Among the protesters was Julie London, owner of Happy Faces creche, in Askeaton, Co Limerick.
Julie, whose creche employs 16 childcare professionals and cares for 95 children, said she can’t afford to pay her staff a fair wage because of high rates and insurance costs.
“I want to pay my girls the money that my girls should be getting but I’m not in a position to do that.
“My rates are 7,000, my insurance is gone up to 10,000 this year. We’ve been given a €5 increase in our ECCE (Early Childcare and Education Scheme) weekly payment in 10 years, but they expect us to pay our girls the money that they should be paid, which is wrong,” she said.
“Our insurance at the beginning was 3,000, and it’s now 10,000. There's been an insurer that's pulled out of the market so there's a monopoly there for the other insurance company, people claiming for things, that’s pushed it up and we're hitting the brunt of it. That's one factor.
“I have 16 staff members. I've had some of them for the 13 years I've been there and they should be on a hell of a lot more money than they are, and I'm not in a position to be able to pay it to them.
“It's hard because you're advertising for staff, and you want good quality, good staff, but there's nobody going into the profession, because they're not getting recognised for the work that they're doing.
“The girls are going off in their own time doing courses. They're getting their higher levels, but they're never going to make that money back that they paid out for their course.
“I have one girl leaving to go into a different profession. None of my staff have left to go to another creche, we are the best employers as we can be and we want to be able to pay them the money that they're entitled to.
Julie added that only nine children from her creche have benefited from the National Childcare Scheme, a statutory entitlement to financial support for families towards the cost of childcare, which came into effect last November.

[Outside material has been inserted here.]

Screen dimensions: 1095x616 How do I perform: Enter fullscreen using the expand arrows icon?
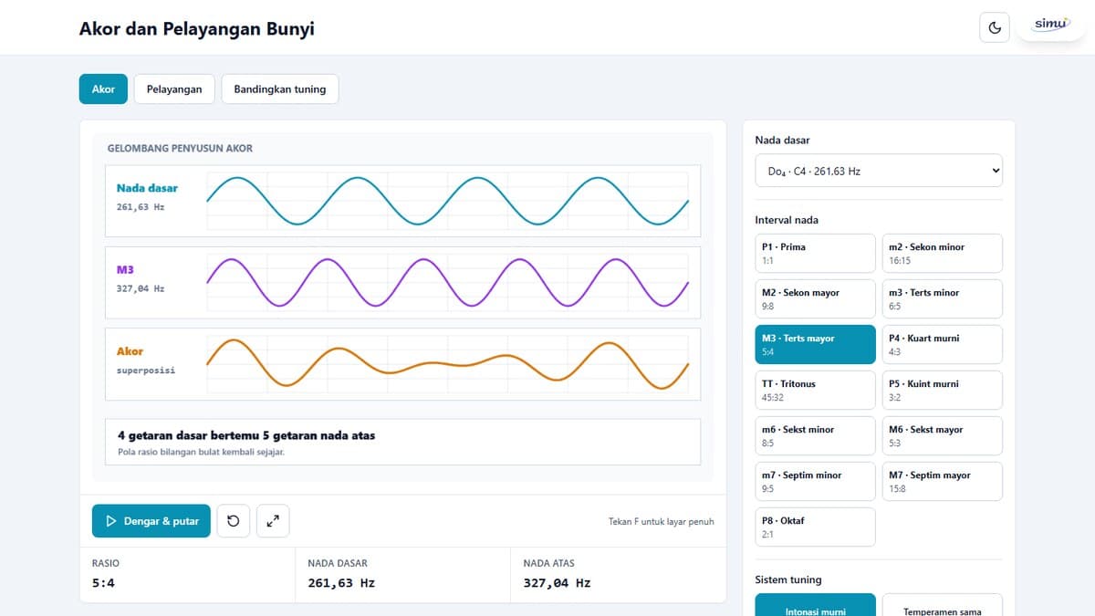(x=273, y=521)
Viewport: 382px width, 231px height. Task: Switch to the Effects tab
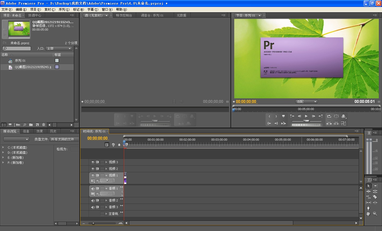(x=40, y=131)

Childcare provider and lecturer, Mary Doohan McCraith, of Lamha Beaga Montessori, Co Donegal, said the government “should be cherishing and investing” in early years childcare to prevent difficulties that can surface later on as the child grows older.
“What’s happening at the moment is we’re only getting three hours of pay a day. We’re only getting €4.60 a child per hour. Out of that, we have to pay our heating, our electricity, our tax, everything has to come out of that.
“They don’t give us any extra for the likes of our planning, our curriculum, our observations. We have to do that outside of school time.
“We feel that the government needs to understand that our children are the richness of our country and we should be cherishing and investing in them.
“Looking at the difficulties that we’re having at adolescence and into adulthood, if we had support in the early years, those difficulties might not be happening.
“With educator’s from level five to 9, there is no pay scale. Regardless of what it is that you’re actually teaching, you’re going to get the same pay. We’re not on a living wage."